= Zadanie do wykonania =
Skopiuj słowo w słowo cały poniższy materiał, linijka po linijce. Obrazki pomiń.

Dane o położeniu elementów i tekstu:
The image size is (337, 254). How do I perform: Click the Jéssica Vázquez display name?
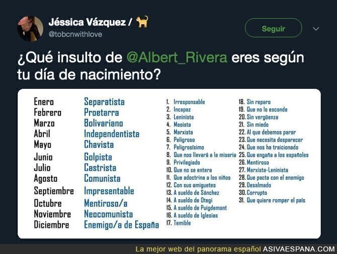point(87,22)
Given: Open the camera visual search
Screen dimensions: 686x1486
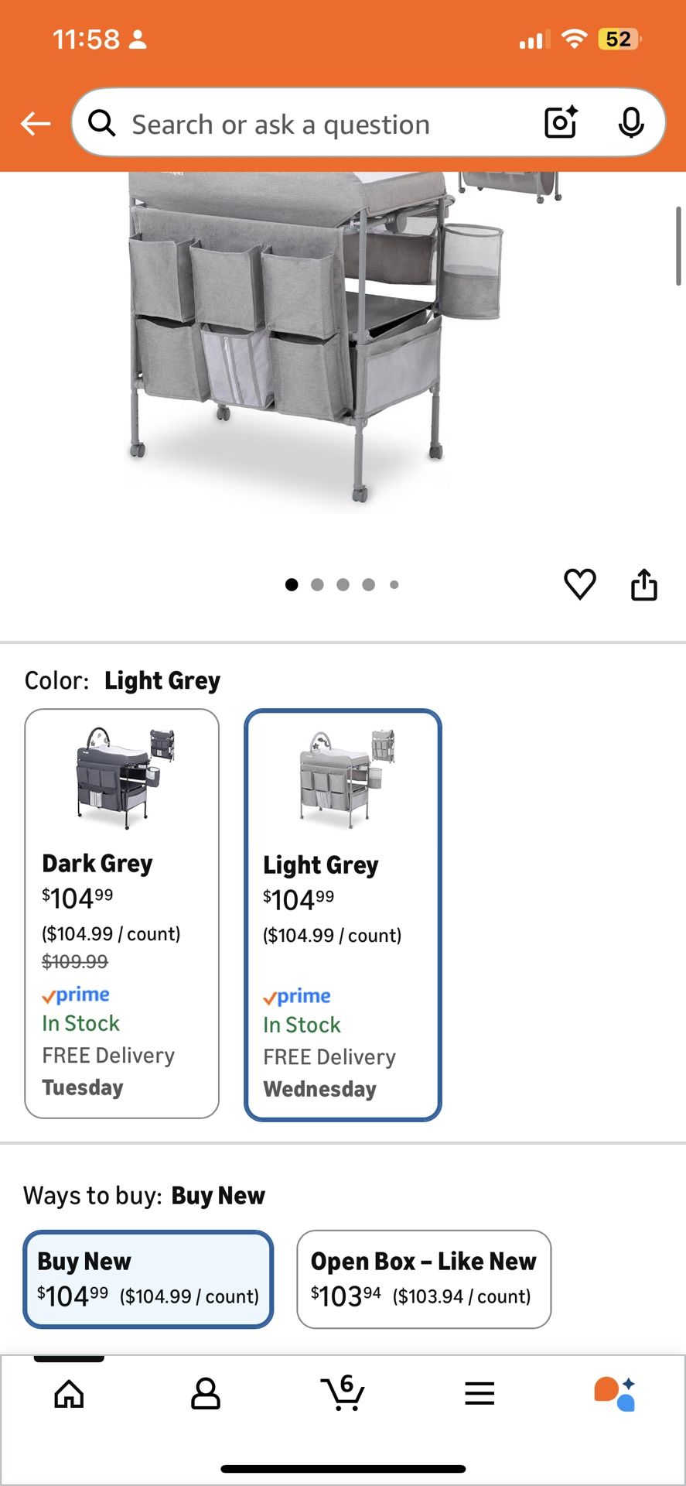Looking at the screenshot, I should pos(559,122).
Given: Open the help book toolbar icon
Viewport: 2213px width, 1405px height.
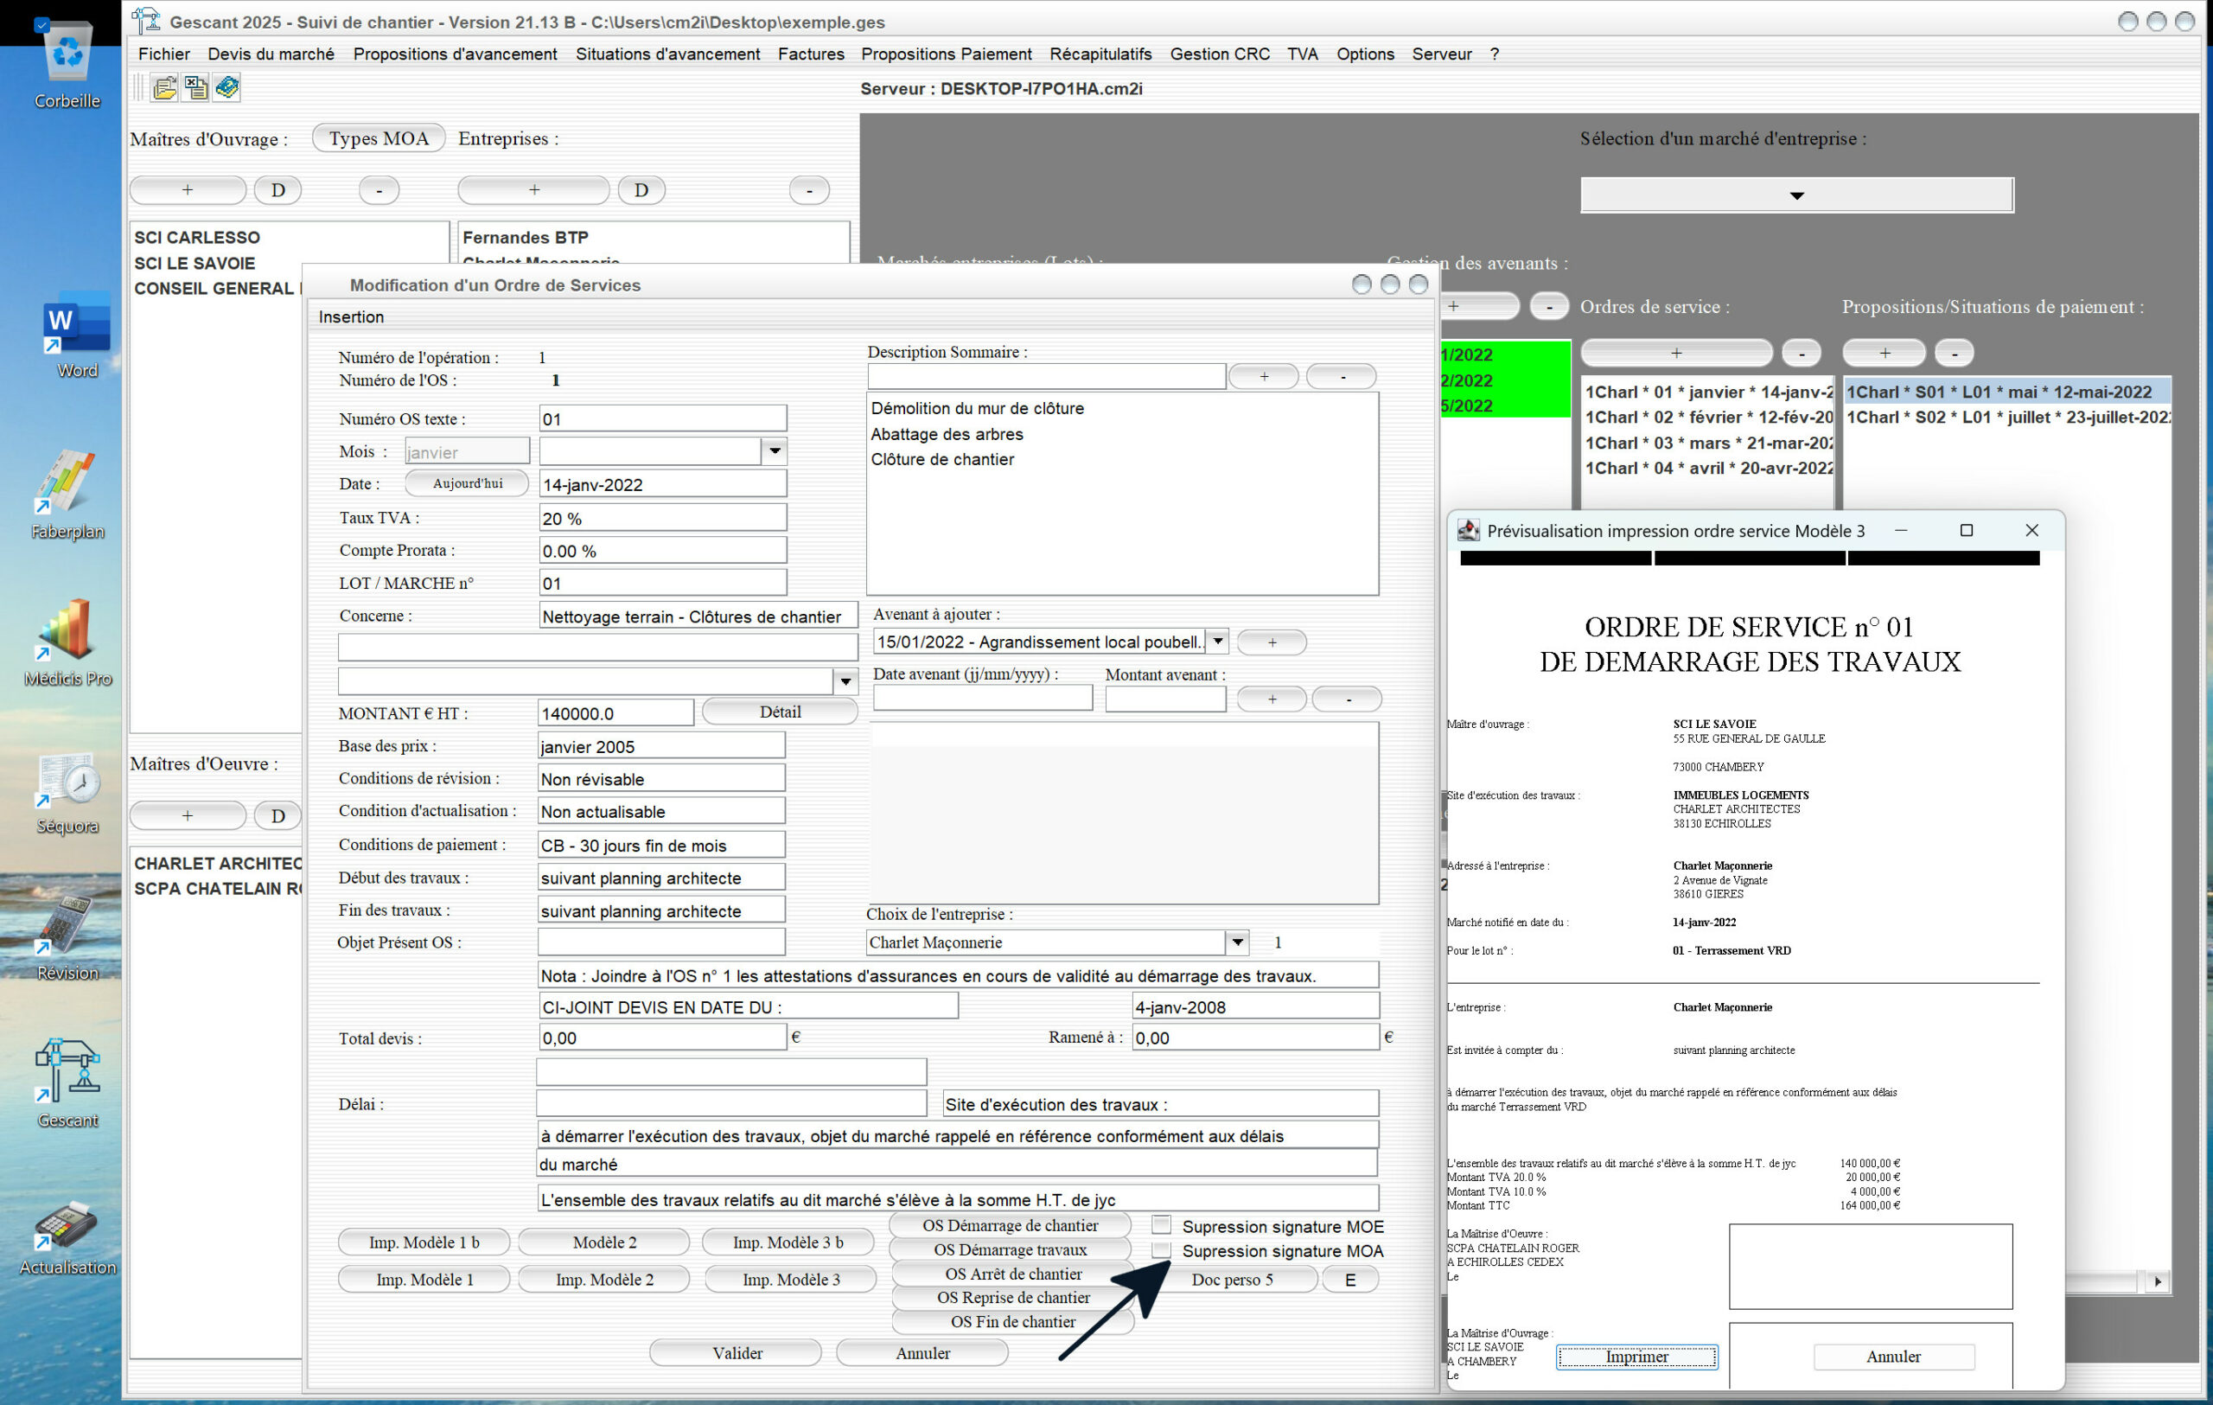Looking at the screenshot, I should point(227,88).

= Odpowiedź =
The image size is (337, 254). How do I perform: Click the Jéssica Vázquez display name?
point(87,22)
Given: Open the camera visual search
Screen dimensions: 686x1486
Looking at the screenshot, I should pos(559,122).
Given: Open the help book toolbar icon
Viewport: 2213px width, 1405px height.
Looking at the screenshot, I should point(227,88).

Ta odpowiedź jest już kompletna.